We can add this callback to the sparse grid options. We define max_nsamples to be the total cost used to evaluate all samples in the sparse grid

max_nsamples = 100
from pyapprox.multifidelity import adaptive_approximate_multi_index_sparse_grid
cost_function = model.cost_function
def cost_function(multilevel_config_sample):
    config_sample = benchmark.multi_level_model.map_to_multidimensional_index(
        multilevel_config_sample)
    nx,ny=model.base_model.get_mesh_resolution(config_sample[:2])
    dt = model.base_model.get_timestep(config_sample[2])
    ndofs = nx*ny*model.base_model.final_time/dt
    return ndofs/1e5

options = {'config_var_trans':config_var_trans,'max_nsamples':max_nsamples,
           'config_variables_idx':nrandom_vars,'verbose':0,
           'cost_function':cost_function,
           'max_level_1d':[np.inf]*nrandom_vars+[
               len(level_indices[0])-1]*len(level_indices),
           'callback':callback}

Now lets us build the sparse grid

sparse_grid = adaptive_approximate_multi_index_sparse_grid(
    model,variable.all_variables(),options)

# #%%
# #Lets plot the errors
# fig, ax = plt.subplots(1,1,figsize=(8,6))
# plt.loglog(total_cost,errors)
# plt.show()

Now lets build a single fidelity approximation

multi_level_indices = level_indices.copy()
level_indices = [[level_indices[0][-1]]]
config_var_trans = ConfigureVariableTransformation(level_indices)
#cost_function = model.cost_function
options = {'config_var_trans':config_var_trans,'max_nsamples':max_nsamples,
           'config_variables_idx':nrandom_vars,'verbose':0,
           'cost_function':cost_function,
           'max_level_1d':[np.inf]*nrandom_vars+[
               len(level_indices[0])-1]*len(level_indices),
           'callback':callback}

Now lets us build the sparse grid. First reset the callback counters and save the previous errors

multi_level_errors,multi_level_total_cost = errors.copy(), total_cost.copy()
errors,total_cost = [],[]
sparse_grid = adaptive_approximate_multi_index_sparse_grid(
    model,variable.all_variables(),options)

Lets plot the errors

fig, ax = plt.subplots(1,1,figsize=(8,6))
plt.loglog(multi_level_total_cost,multi_level_errors,
           label=r'$\mathrm{Multi}-\mathrm{level}$')
plt.loglog(total_cost,errors,
           label=r'$\mathrm{Single}-\mathrm{Fidelity}$')
plt.legend()
plot multi index collocation

Out:

<matplotlib.legend.Legend object at 0x12fb034d0>

Now lets build a multi-index approximation of the same model but now with more random variables. We again create the same benchmark but this time one that allows us to vary the two spatial mesh resolutions and the timestep independently

benchmark = setup_benchmark(
    'multi_index_advection_diffusion',nvars=nrandom_vars,corr_len=corr_len,
    max_eval_concurrency=max_eval_concurrency)
model = benchmark.fun
variable = benchmark.variable

Again we define the ConfigureVariableTransformation and define the appropriate options. Notice the different in max_level_1d. (print it; it should be longer than the single fidelity and multi-level versions)

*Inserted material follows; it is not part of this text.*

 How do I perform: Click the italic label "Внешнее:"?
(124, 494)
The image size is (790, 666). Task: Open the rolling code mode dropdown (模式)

from pyapprox.adaptive_sparse_grid import ConfigureVariableTransformation
level_indices = multi_level_indices*3
config_var_trans = ConfigureVariableTransformation(level_indices)

from pyapprox.multifidelity import adaptive_approximate_multi_index_sparse_grid
#cost_function = model.cost_function
def cost_function(config_sample):
    nx,ny=model.base_model.get_mesh_resolution(config_sample[:2])
    dt = model.base_model.get_timestep(config_sample[2])
    ndofs = nx*ny*model.base_model.final_time/dt
    return ndofs/1e5
options = {'config_var_trans':config_var_trans,'max_nsamples':max_nsamples,
           'config_variables_idx':nrandom_vars,'verbose':0,
           'cost_function':cost_function,
           'max_level_1d':[np.inf]*nrandom_vars+[
               len(level_indices[0])-1]*len(level_indices),
           'callback':callback}

single_fidelity_errors,single_fidelity_total_cost = errors.copy(), total_cost.copy()
errors,total_cost = [],[]
sparse_grid = adaptive_approximate_multi_index_sparse_grid(
    model,variable.all_variables(),options)

Lets plot the errors

fig, ax = plt.subplots(1,1,figsize=(8,6))
plt.loglog(multi_level_total_cost,multi_level_errors,
           label=r'$\mathrm{Multi}-\mathrm{level}$')
plt.loglog(single_fidelity_total_cost,single_fidelity_errors,
           label=r'$\mathrm{Single}-\mathrm{Fidelity}$')
plt.loglog(total_cost,errors,label=r'$\mathrm{Multi}-\mathrm{index}$')
plt.legend()
plt.show()
plot multi index collocation